> **Your objective**
Update the lines starting at the one containing "Given: Select boot size 16** row label" and ending at the one containing "[x=291, y=346]" by replacing "radio option" with "radio button", keeping everything else the same. Give back only those lines, without the pictures.

> **Input rows**
++++++++++

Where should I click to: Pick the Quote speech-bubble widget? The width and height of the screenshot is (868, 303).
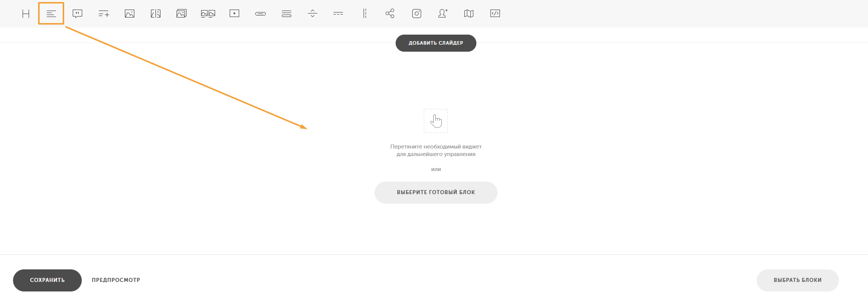pyautogui.click(x=77, y=14)
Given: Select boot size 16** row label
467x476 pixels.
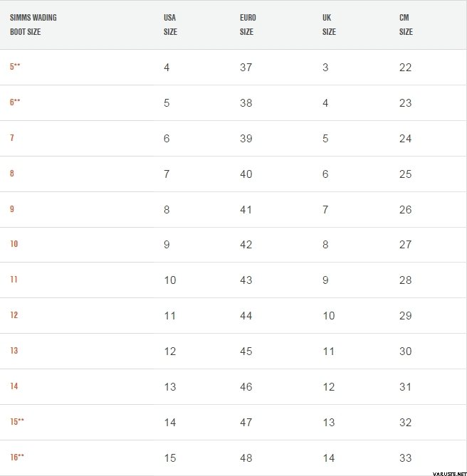Looking at the screenshot, I should (17, 457).
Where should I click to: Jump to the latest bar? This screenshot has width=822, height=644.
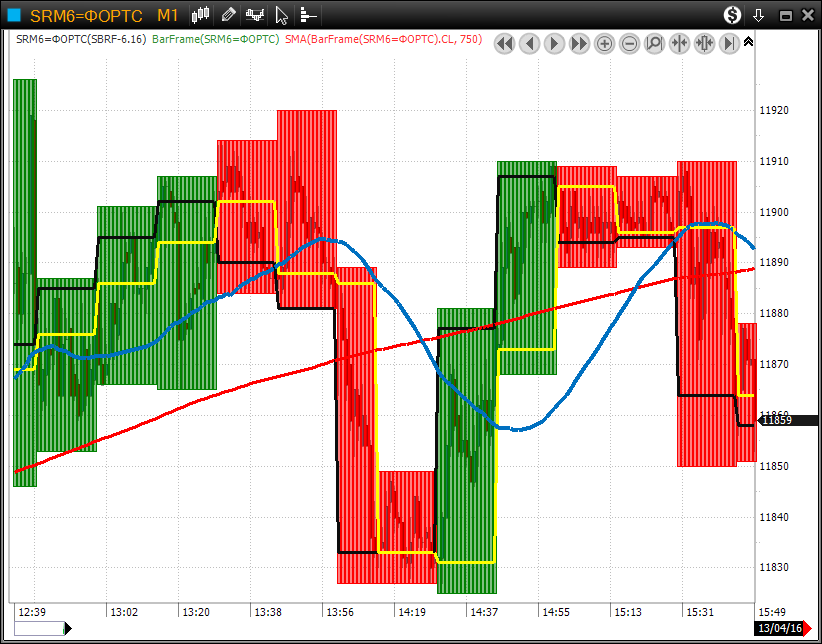pos(729,43)
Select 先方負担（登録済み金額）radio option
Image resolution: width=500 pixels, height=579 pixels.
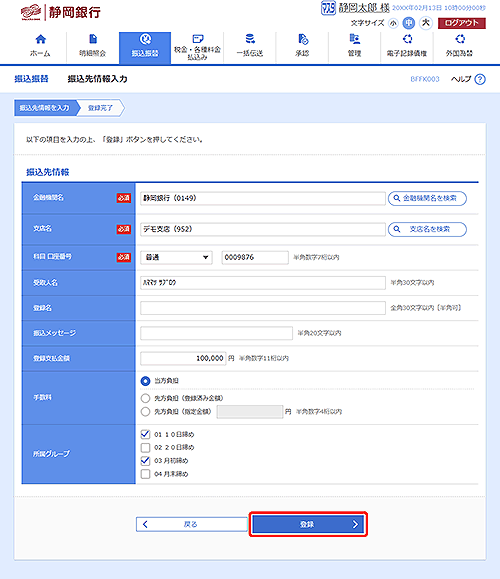(145, 398)
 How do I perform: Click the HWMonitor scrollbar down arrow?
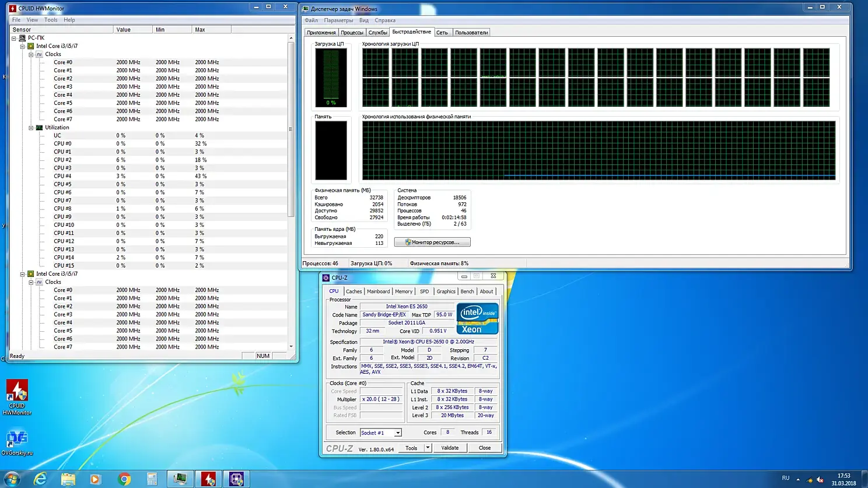[x=291, y=346]
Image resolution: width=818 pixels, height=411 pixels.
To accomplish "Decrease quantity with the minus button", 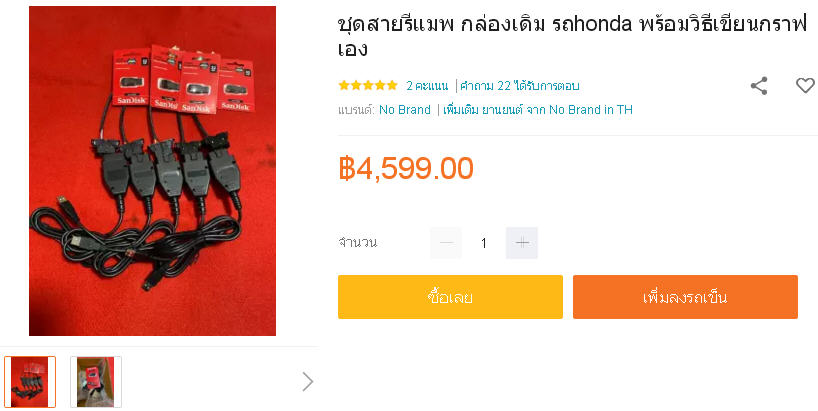I will (446, 243).
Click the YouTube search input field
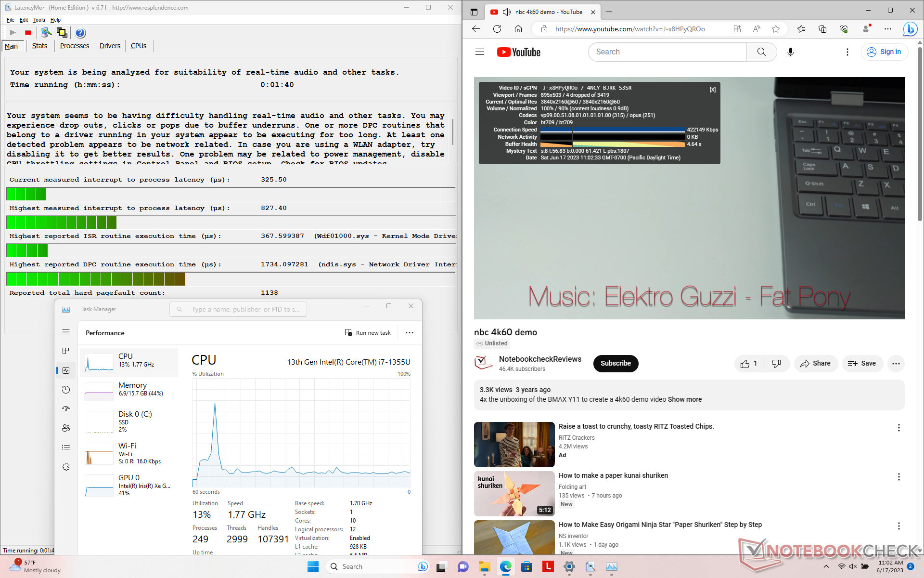924x578 pixels. click(667, 52)

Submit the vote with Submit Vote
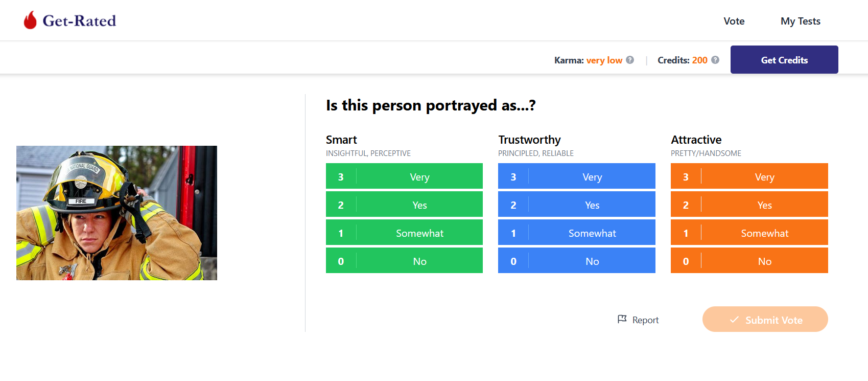click(x=765, y=320)

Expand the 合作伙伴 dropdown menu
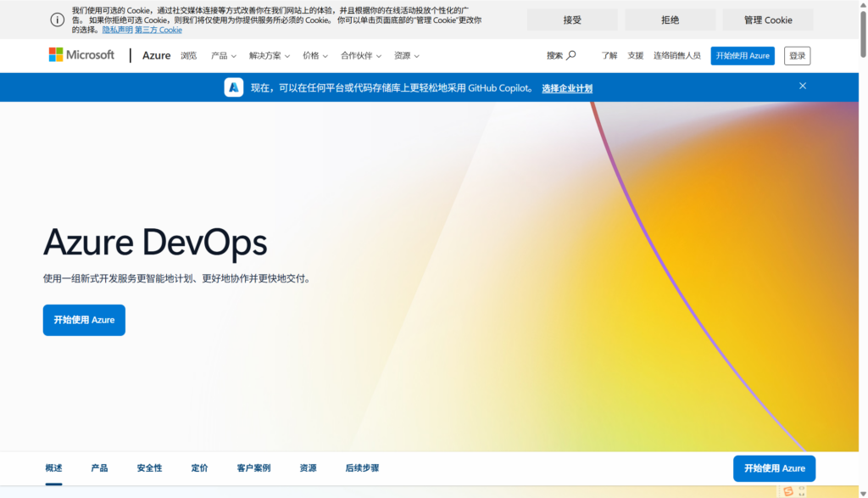tap(361, 56)
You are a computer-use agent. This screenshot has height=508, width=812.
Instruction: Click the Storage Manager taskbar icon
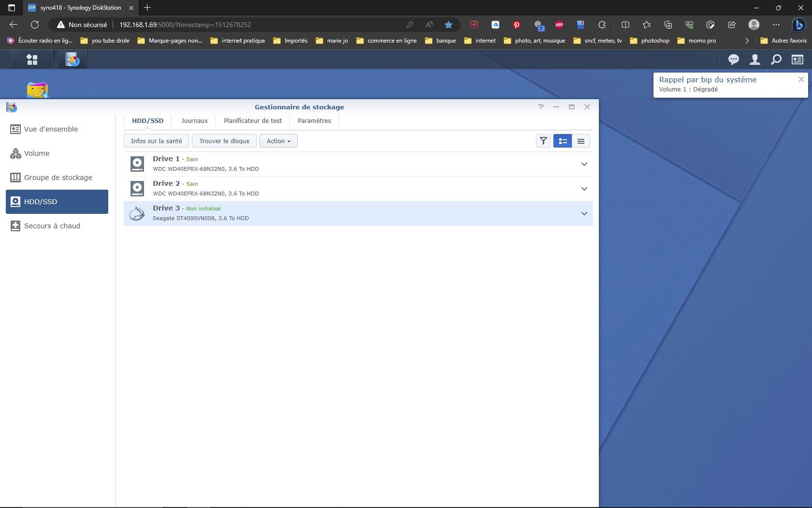click(73, 60)
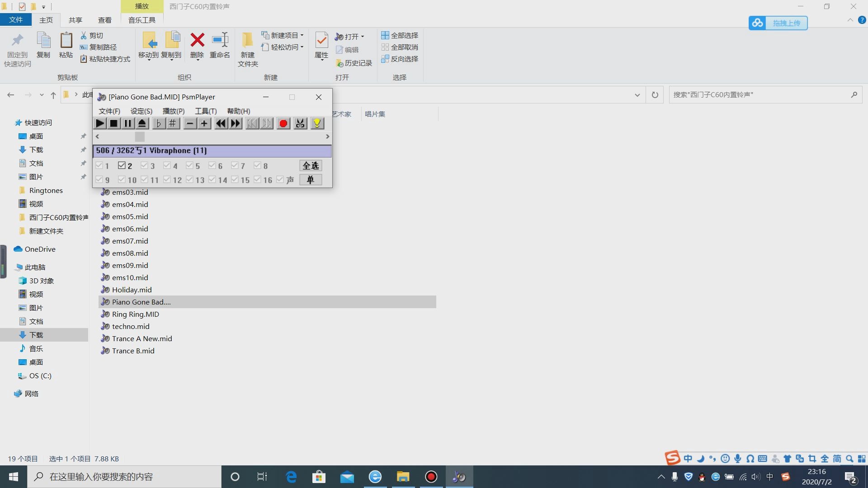Click the Eject button in PsmPlayer
868x488 pixels.
coord(142,123)
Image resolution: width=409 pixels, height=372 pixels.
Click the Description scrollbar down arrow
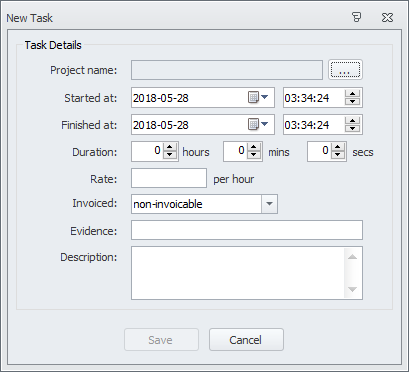tap(352, 290)
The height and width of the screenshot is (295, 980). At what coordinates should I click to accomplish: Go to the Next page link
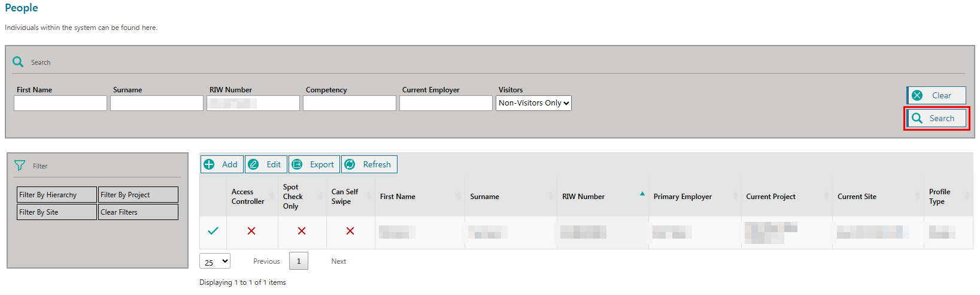pos(339,261)
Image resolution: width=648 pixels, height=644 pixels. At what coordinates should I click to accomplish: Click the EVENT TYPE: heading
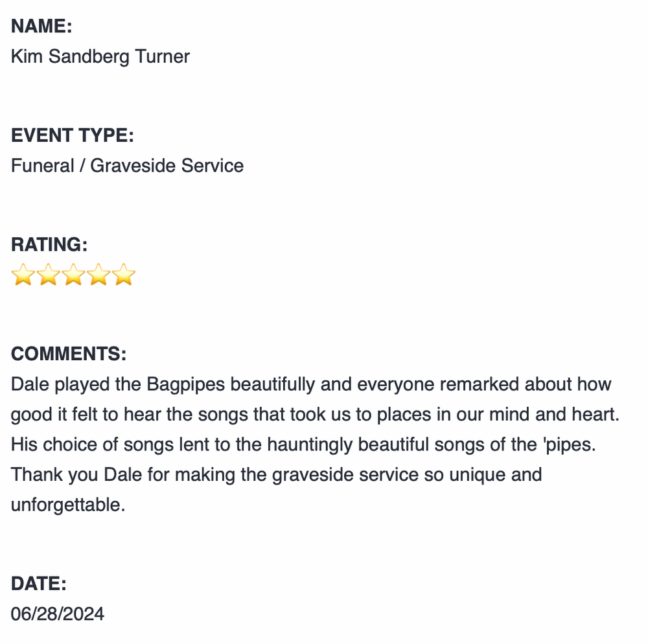point(73,135)
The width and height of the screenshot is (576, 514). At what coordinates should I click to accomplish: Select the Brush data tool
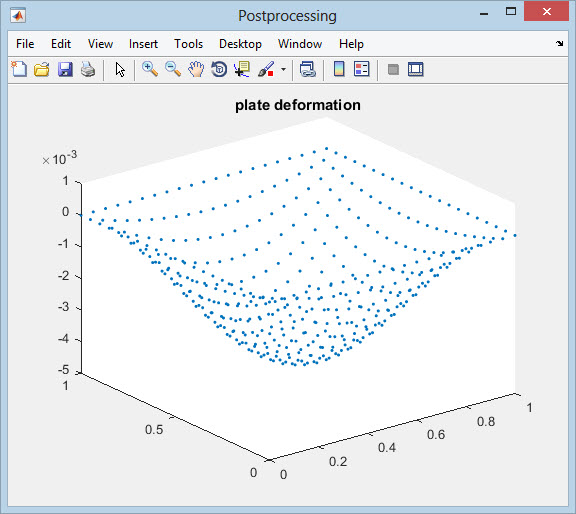266,69
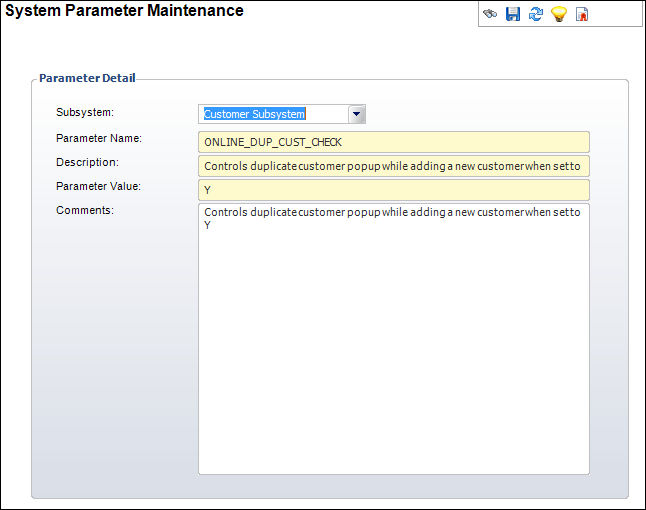Image resolution: width=646 pixels, height=510 pixels.
Task: Click the System Parameter Maintenance page title
Action: point(124,10)
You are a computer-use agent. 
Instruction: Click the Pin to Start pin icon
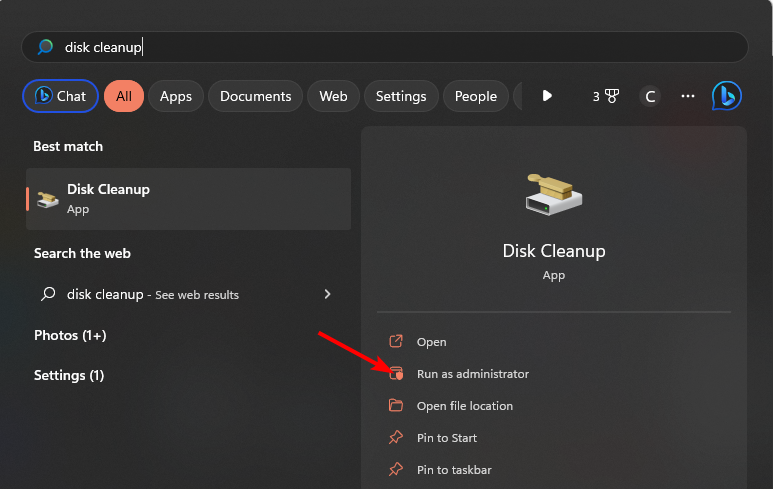click(x=396, y=438)
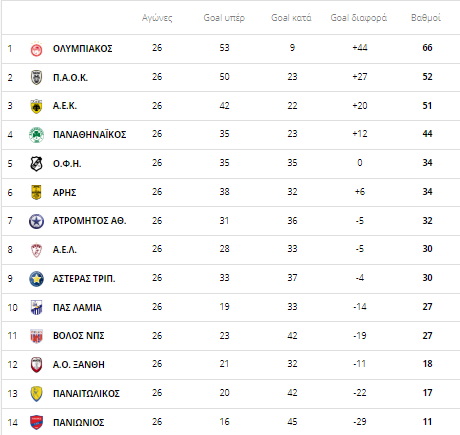Click the Π.Α.Ο.Κ. team logo
The image size is (460, 435).
(x=36, y=77)
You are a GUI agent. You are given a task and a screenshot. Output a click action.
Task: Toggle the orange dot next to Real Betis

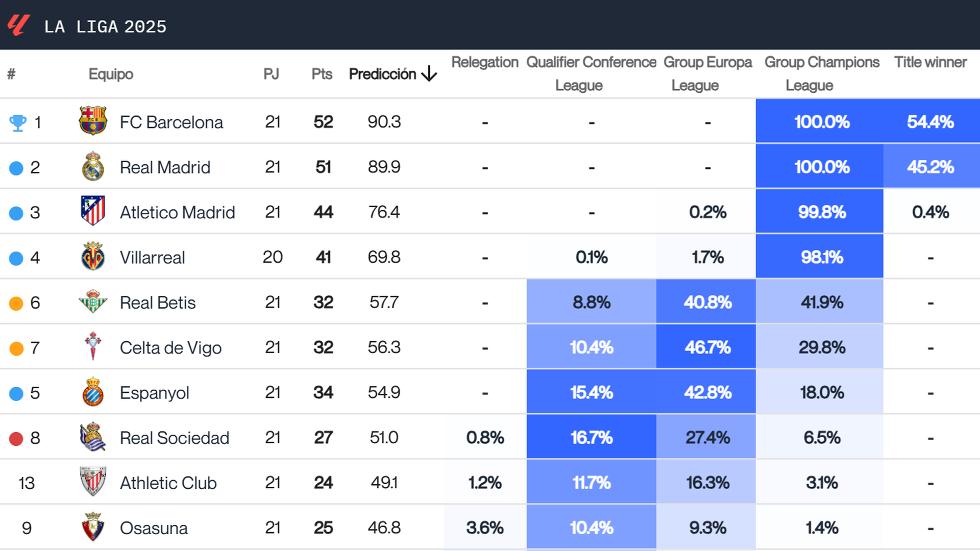point(15,302)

++++++++++

> **Exercise result**
Given: Select boot size 16** row label
467x476 pixels.
Looking at the screenshot, I should (17, 457).
Where should I click to: Jump to the latest bar? This screenshot has width=822, height=644.
pos(729,43)
Select 先方負担（登録済み金額）radio button
Image resolution: width=500 pixels, height=579 pixels.
(145, 398)
 How do I perform: Click the HWMonitor scrollbar down arrow?
[x=291, y=346]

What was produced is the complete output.